Gubernur Kalimantan Timur (Kaltim), Rudy Mas’ud (Harum) juga menjelaskan bahwa TKD Kaltim direncanakan akan dipotong hingga 73 persen, sebuah kebijakan yang juga berlaku bagi seluruh kabupaten dan kota di Kaltim.
Hal ini ia sampaikan saat menyambut kunjungan kerja Komisi XII DPR RI di Harum Resort Balikpapan pada Rabu (26/11/2025).
Momen ini dimanfaatkan Gubernur Harum untuk menyampaikan aspirasi kritis dari rakyat Kaltim terkait rencana pemotongan TKD.
Di hadapan Ketua Komisi XII DPR RI Bambang Patijaya dan anggotanya, Gubernur Harum menggunakan analogi tegas untuk menggambarkan dampak pemangkasan tersebut.

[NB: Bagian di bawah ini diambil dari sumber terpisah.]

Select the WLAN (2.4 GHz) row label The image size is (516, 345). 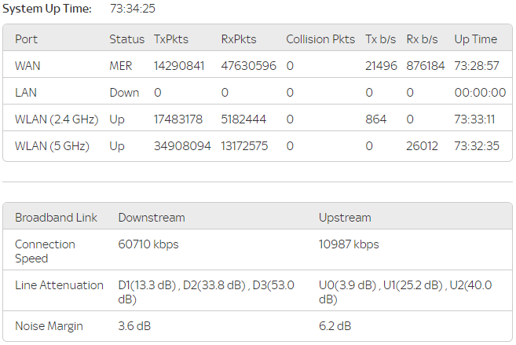(56, 119)
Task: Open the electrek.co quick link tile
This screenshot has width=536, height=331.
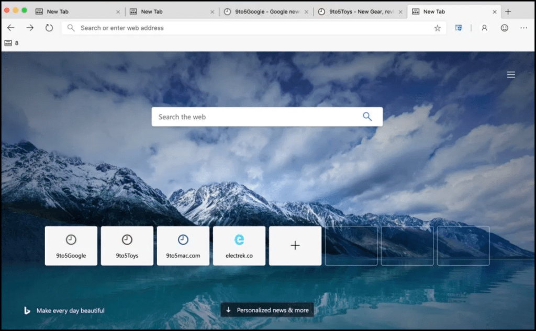Action: tap(239, 246)
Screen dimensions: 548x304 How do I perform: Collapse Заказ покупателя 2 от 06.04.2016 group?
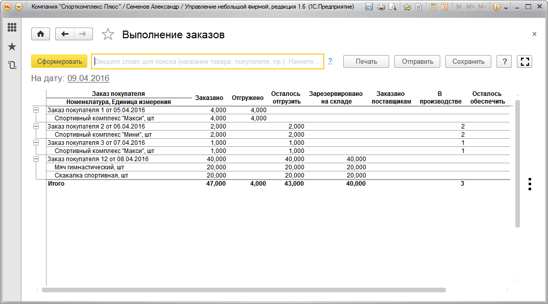click(36, 126)
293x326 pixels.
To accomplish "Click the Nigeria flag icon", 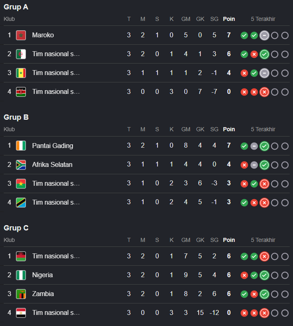I will pyautogui.click(x=21, y=275).
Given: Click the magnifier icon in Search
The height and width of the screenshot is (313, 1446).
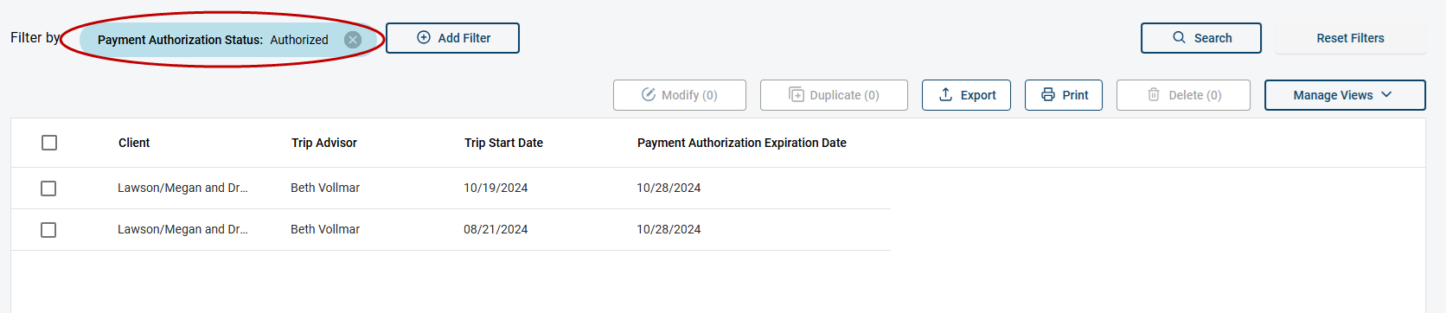Looking at the screenshot, I should point(1179,38).
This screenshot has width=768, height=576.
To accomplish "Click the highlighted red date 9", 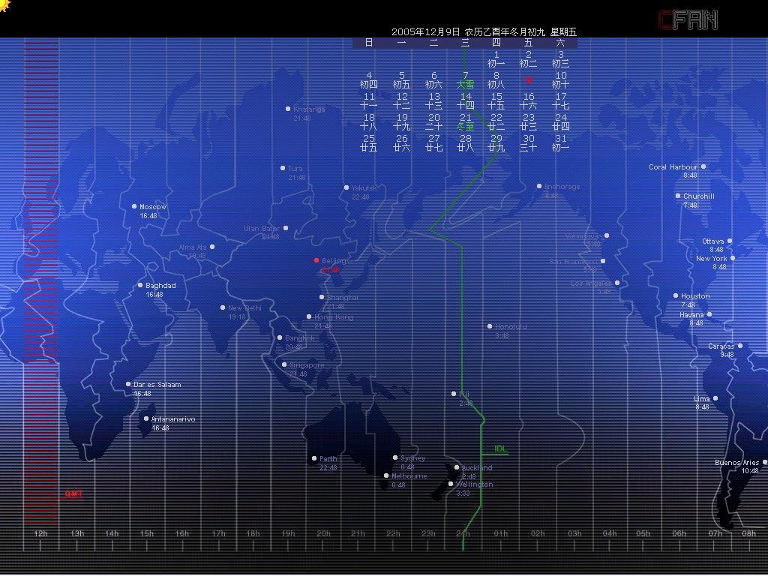I will (529, 80).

“APBD ibarat kaki pemerintah di daerah. Sumber APBD terdiri dari Pendapatan Asli Daerah (PAD) dan TKD. Dua kaki ini adalah penyangga seluruh tubuh. Kalau satu kaki dipotong, otomatis jalannya bisa jadi pincang,” ucap Gubernur Harum.
Ia menegaskan, jika pemerintah pusat menginginkan pembangunan daerah berjalan normal, seharusnya TKD tidak dipangkas. Sebaliknya, jika daerah diharapkan “berlari kencang,” maka TKD justru harus ditambah. Pernyataan ini disambut tepuk tangan puluhan perwakilan Forum Aksi Rakyat Kalimantan Timur yang turut hadir.